Whitman wrote “When Lilacs Last in the Dooryard Bloom’d” in the months following the assassination of President Lincoln on April 14, 1865. Whitman felt the loss of Lincoln personally. He had observed the president on a number of occasions in Washington, D.C. Once he saw him chatting with a friend at the White House and commented, “His face & manner . . . are inexpressibly sweet. . . . I love the President personally.” The elegy contains many of the elements that make up the traditional pastoral elegy, including the expression of grief and bewilderment by the poet, the sympathetic mourning of nature for the dead person (expressed by means of the pathetic fallacy), the rebirth of nature, a funeral procession, the placing of flowers on the bier, and finally, reconciliation and consolation.

Whitman’s elegy is also about how the poet transmutes his sorrow, which at the outset is so great that it prevents him from writing, to the point where he can once more create poetry.

The elegy centers around four symbols: the lilac, the evening star, spring, and the hermit thrush, a bird that sings in seclusion.
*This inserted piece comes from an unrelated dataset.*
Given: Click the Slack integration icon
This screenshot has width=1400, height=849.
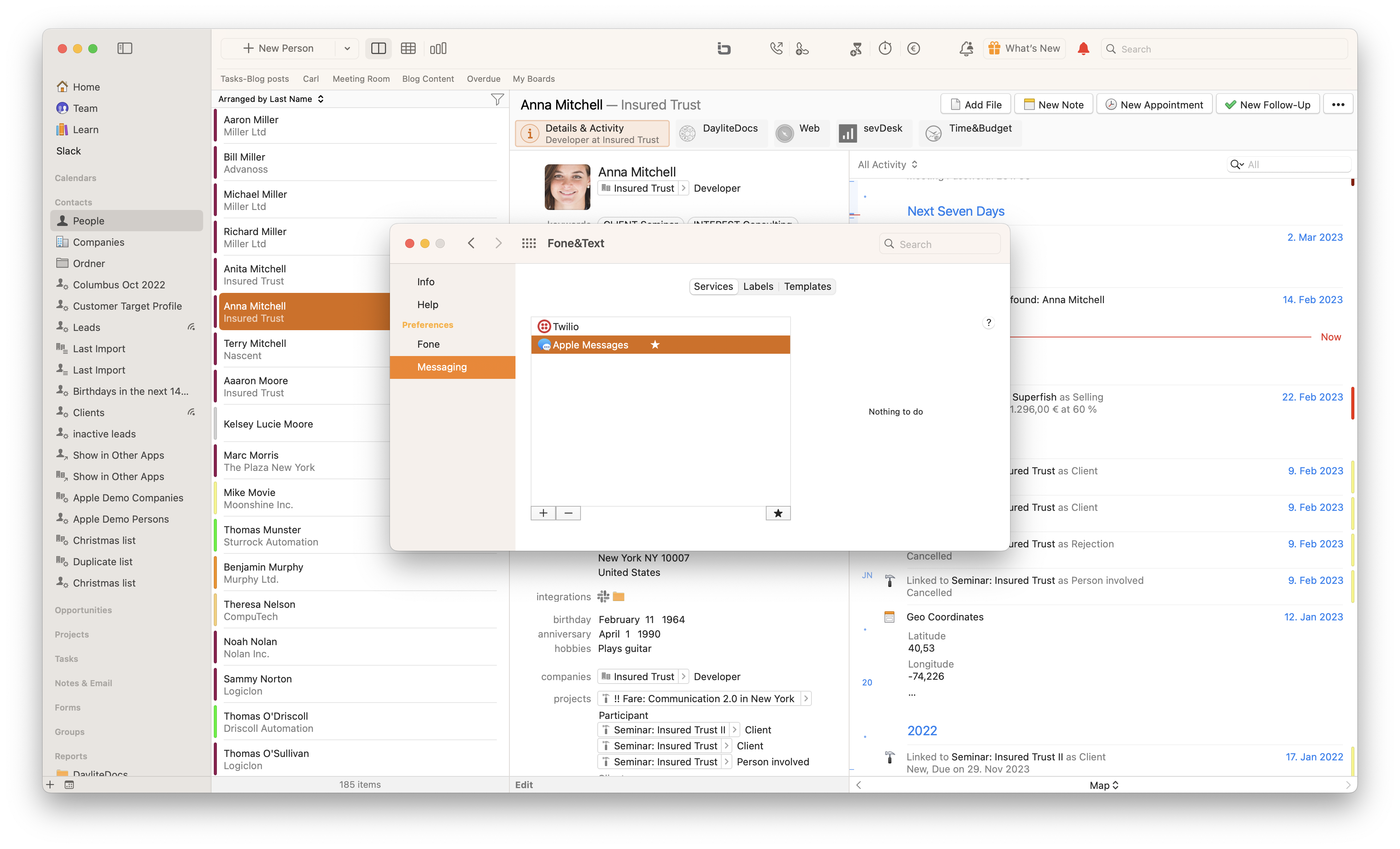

These symbols recur in varied forms throughout the poem, like musical motifs. The poet first declares his grief and invokes Venus, the evening star, which has now fallen below the horizon and left him in darkness and sorrow. He then develops the lilac symbol: In the dooryard of an old some farmhouse, a lilac bush blossoms. Each heart-shaped leaf (a symbol of love) he regards as a miracle, and he breaks off a sprig. The fourth symbol, the thrush that sings a solitary song, is introduced in section 4.

Section 5 describes the coffin of Lincoln journeying night and day across the country (as it did in reality on its journey from Washington to Springfield, Illinois), as spring bursts through everywhere. Church bells toll, and as the coffin moves slowly past the poet, he throws his sprig of lilac onto it, although he makes it clear that this act is not for Lincoln alone (who is never mentioned by name in the poem) but for all who have died.

After an apostrophe to the evening star, which, in sympathy with the poet’s state of mind, is sinking in woe, the poet returns to the song of the hermit thrush. Although he hears and understands the call, he cannot yet sing with the thrush, because the star (now clearly associated, as “my departing comrade,” with Lincoln) still holds him. Eventually, as he looks out one spring evening on a serene landscape, an understanding of the true nature of death comes upon him like a mystical revelation. He personifies the knowledge of death, and his own thoughts about death, as two figures walking alongside him. Now he is able to interpret the song of the bird as a “carol of death.” A long aria, reminiscent of the song of the bird in “Out of the Cradle Endlessly Rocking,” follows. Death is described as soft, welcome, delicate, blissful, and as a “strong deliveress.”

In section 15, the poet sees a surrealistic vision of a battlefield, on which lie myriad corpses and whitened skeletons. The poet sees that the dead are at rest and do not suffer; it is only those left behind—families and comrades—who suffer. He leaves the vision behind and is also able to leave behind the birdsong, the lilac, and the evening star. The meaning of all these symbols now remains a permanent part of his awareness, however, so the elegy can move to its stately and moving close: “For the sweetest, wisest soul of all my days and lands—and this for his dear sake,/ Lilac and star and bird twined with the chant of my soul,/ There in the fragrant pines and the cedars dusk and dim.”